You NEED to have an apartment. Period. This is because ::
:: otherwise, you'll have to resort to using Public Closets (otherwise known as Dumpsters).
:: there is no cable there on the curb, Darlin'.
:: I won't bring you latte's anymore.
:: no-one will call you - but complete strangers will occasionally kick you. Which is kind of a buzz-killer.
:: you will no longer be able to claim membership within the P.Y.T. demographic. In fact - you won't belong to any demographic.
:: you're allergic to cardboard - don't forget hose hives you always get at IKEA.
:: this is Canada, it's October, and no-one's wearing fur this year.

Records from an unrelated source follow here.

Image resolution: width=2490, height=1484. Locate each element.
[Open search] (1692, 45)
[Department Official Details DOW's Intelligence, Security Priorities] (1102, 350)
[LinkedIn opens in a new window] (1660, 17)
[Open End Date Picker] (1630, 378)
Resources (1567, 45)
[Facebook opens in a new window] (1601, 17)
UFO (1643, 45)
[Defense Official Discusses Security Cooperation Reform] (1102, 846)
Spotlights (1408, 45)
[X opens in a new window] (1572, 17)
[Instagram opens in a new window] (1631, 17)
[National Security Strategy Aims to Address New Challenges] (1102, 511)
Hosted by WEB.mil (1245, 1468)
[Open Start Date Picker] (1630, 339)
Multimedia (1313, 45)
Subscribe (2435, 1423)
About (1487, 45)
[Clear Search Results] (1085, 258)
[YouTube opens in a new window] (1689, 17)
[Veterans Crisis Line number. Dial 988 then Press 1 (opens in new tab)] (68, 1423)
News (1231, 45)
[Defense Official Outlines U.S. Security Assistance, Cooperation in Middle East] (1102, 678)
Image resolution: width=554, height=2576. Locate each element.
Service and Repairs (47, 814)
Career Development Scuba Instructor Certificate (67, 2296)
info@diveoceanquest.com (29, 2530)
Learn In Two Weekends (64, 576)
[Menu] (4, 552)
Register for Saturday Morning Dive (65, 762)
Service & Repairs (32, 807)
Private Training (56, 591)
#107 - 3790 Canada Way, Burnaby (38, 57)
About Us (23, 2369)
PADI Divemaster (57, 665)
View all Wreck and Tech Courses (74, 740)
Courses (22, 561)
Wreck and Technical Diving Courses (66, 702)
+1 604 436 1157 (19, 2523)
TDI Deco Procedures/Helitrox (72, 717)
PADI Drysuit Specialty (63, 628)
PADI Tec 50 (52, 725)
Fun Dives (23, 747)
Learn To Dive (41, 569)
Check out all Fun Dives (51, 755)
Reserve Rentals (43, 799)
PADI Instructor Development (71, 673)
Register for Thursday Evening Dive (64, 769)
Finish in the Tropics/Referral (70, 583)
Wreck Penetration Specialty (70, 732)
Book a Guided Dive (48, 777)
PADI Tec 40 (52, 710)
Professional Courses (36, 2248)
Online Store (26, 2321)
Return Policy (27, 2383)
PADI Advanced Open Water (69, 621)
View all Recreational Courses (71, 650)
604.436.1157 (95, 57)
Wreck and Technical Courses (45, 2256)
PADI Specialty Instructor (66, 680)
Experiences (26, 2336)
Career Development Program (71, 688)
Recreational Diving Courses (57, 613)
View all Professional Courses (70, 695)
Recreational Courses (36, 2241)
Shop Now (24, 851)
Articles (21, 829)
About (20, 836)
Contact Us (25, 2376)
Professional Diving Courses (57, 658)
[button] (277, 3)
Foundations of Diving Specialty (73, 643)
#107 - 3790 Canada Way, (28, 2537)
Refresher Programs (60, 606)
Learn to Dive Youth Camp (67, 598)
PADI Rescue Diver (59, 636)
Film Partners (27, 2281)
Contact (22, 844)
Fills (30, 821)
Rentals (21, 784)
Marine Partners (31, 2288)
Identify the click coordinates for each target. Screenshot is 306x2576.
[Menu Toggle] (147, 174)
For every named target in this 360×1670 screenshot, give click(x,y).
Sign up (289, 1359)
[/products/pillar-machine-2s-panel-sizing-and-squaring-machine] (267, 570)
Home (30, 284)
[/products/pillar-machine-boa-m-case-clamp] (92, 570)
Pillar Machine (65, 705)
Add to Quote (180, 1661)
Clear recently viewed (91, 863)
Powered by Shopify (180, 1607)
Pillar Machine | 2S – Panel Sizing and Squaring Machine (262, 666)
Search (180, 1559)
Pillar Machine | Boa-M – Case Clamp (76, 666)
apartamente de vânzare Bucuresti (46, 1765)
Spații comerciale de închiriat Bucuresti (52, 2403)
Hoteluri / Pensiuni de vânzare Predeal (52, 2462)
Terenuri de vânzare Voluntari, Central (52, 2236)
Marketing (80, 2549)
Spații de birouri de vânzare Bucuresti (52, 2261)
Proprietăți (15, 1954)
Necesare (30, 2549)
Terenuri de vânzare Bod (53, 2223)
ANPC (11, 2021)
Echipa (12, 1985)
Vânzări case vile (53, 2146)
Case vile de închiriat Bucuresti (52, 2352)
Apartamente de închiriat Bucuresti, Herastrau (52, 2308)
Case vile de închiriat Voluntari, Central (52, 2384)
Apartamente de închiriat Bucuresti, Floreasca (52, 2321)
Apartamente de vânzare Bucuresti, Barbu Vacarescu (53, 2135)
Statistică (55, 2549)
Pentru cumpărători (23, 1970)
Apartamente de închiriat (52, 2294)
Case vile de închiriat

:: you haven't turned a profitable trick in years.
:: believe it or not, they actually kick you out of bathouses after a certain amount of time - oh, sorry, didn't realize you knew this already!
Keep your shelter, for god's sake.
Thursday, October 2
Black & Blue & You
[Let's try that again...it must be all those aluminum pots...]
Tomorrow is my birthday, thankyouverymuch, and I will be thus occupied with the following ::
:: Hiding. :: Waiting for the Cash. :: Pulling my face up & back (by the temples) so as to give Dr. Shapiro a good idea of the effect I want. :: Trying to disregard a creeping Mid-life Existential Doubt. :: Determining the discounts for which I'm now eligible - Hello, Denny's. :: Completing my tentative treatment for a Golden Girls spin-off - Bronzin' Boyz. :: Writing polkas for my new group, The Comb-over's.
Uh oh - gotta go - yikes - nurse wants to change my bag.